[RFC v3 PATCH 3/5] mm/rmqueue_bulk: alloc without touching individual page structure

From: Aaron Lu
Date: Wed May 09 2018 - 04:55:04 EST


Profile on Intel Skylake server shows the most time consuming part
under zone->lock on allocation path is accessing those to-be-returned
page's "struct page" on the free_list inside zone->lock. One explanation
is, different CPUs are releasing pages to the head of free_list and
those page's 'struct page' may very well be cache cold for the allocating
CPU when it grabs these pages from free_list' head. The purpose here
is to avoid touching these pages one by one inside zone->lock.

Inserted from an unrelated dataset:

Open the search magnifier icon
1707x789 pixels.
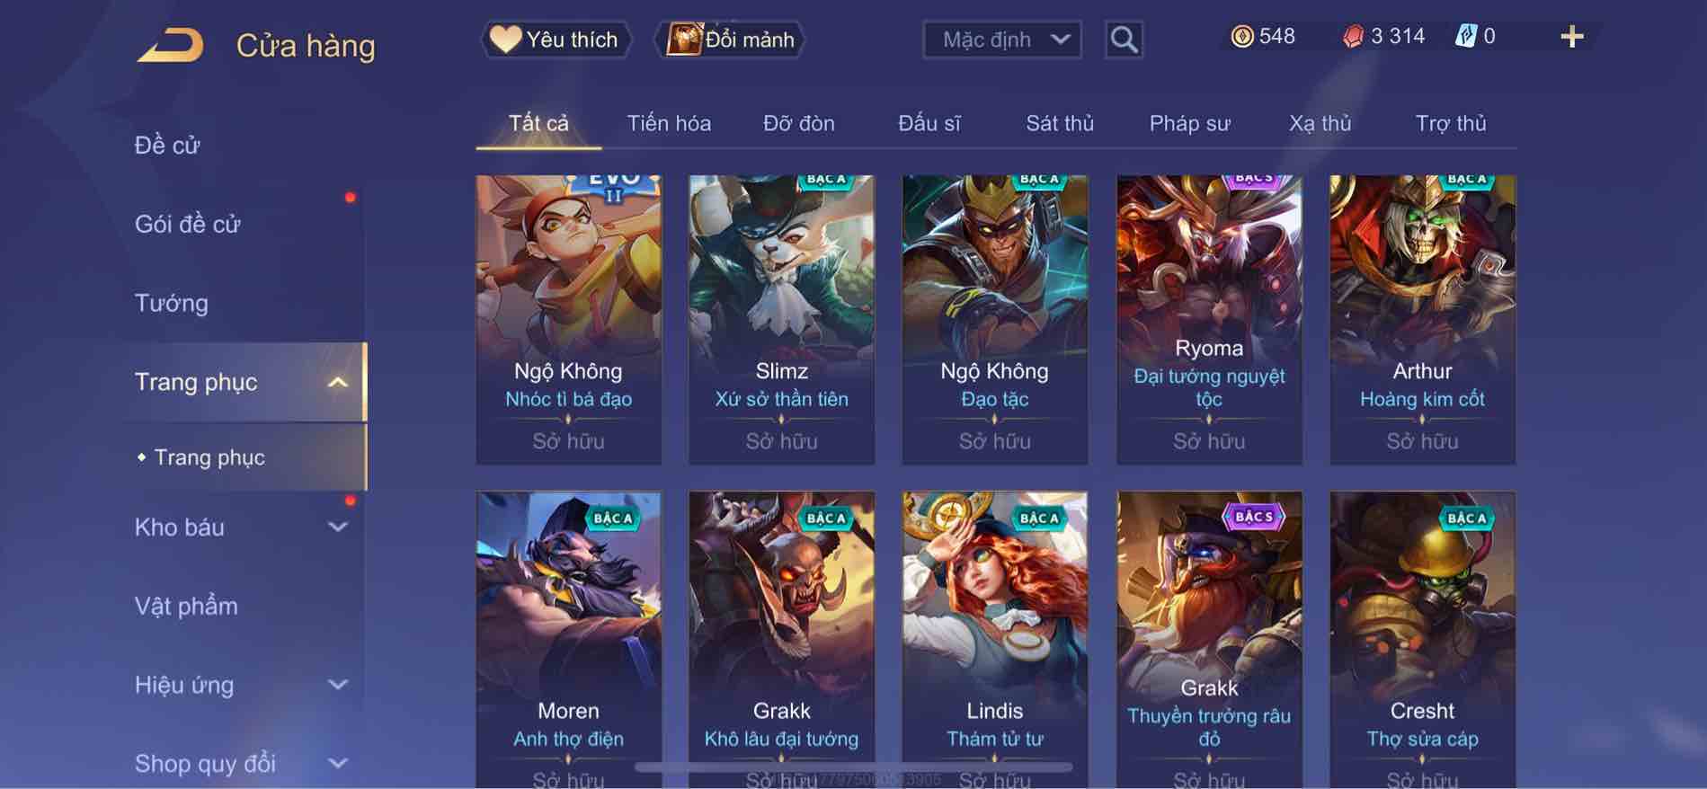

One idea is, we just take the requested number of pages off free_list
with something like list_cut_position() and then adjust nr_free of
free_area accordingly inside zone->lock and other operations like
clearing PageBuddy flag for these pages are done outside of zone->lock.

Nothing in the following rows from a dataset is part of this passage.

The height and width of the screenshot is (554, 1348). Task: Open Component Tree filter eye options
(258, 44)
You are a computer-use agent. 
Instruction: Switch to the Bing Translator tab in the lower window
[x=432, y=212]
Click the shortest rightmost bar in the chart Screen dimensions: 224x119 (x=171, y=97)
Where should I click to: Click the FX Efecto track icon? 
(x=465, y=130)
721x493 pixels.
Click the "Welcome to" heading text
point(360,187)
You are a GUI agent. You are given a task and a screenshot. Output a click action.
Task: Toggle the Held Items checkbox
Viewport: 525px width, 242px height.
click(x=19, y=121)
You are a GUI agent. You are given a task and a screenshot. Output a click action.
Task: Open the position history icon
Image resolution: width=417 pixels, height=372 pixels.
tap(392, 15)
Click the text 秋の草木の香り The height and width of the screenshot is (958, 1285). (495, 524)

list_cut_position() needs to know where to cut, that's what the new
'struct cluster' meant to provide. All pages on order 0's free_list
belongs to a cluster so when a number of pages is needed, the cluster
to which head page of free_list belongs is checked and then tail page
of the cluster could be found. With tail page, list_cut_position() can
be used to drop the cluster off free_list. The 'struct cluster' also has
'nr' to tell how many pages this cluster has so nr_free of free_area can
be adjusted inside the lock too.

This caused a race window though: from the moment zone->lock is dropped
till these pages' PageBuddy flags get cleared, these pages are not in
buddy but still have PageBuddy flag set.

This doesn't cause problems for users that access buddy pages through
free_list. But there are other users, like move_freepages() which is
used to move a pageblock pages from one migratetype to another in
fallback allocation path, will test PageBuddy flag of a page derived
from PFN. The end result could be that for pages in the race window,
they are moved back to free_list of another migratetype. For this
reason, a synchronization function zone_wait_cluster_alloc() is
introduced to wait till all pages are in correct state. This function
is meant to be called with zone->lock held, so after this function
returns, we do not need to worry about new pages becoming racy state.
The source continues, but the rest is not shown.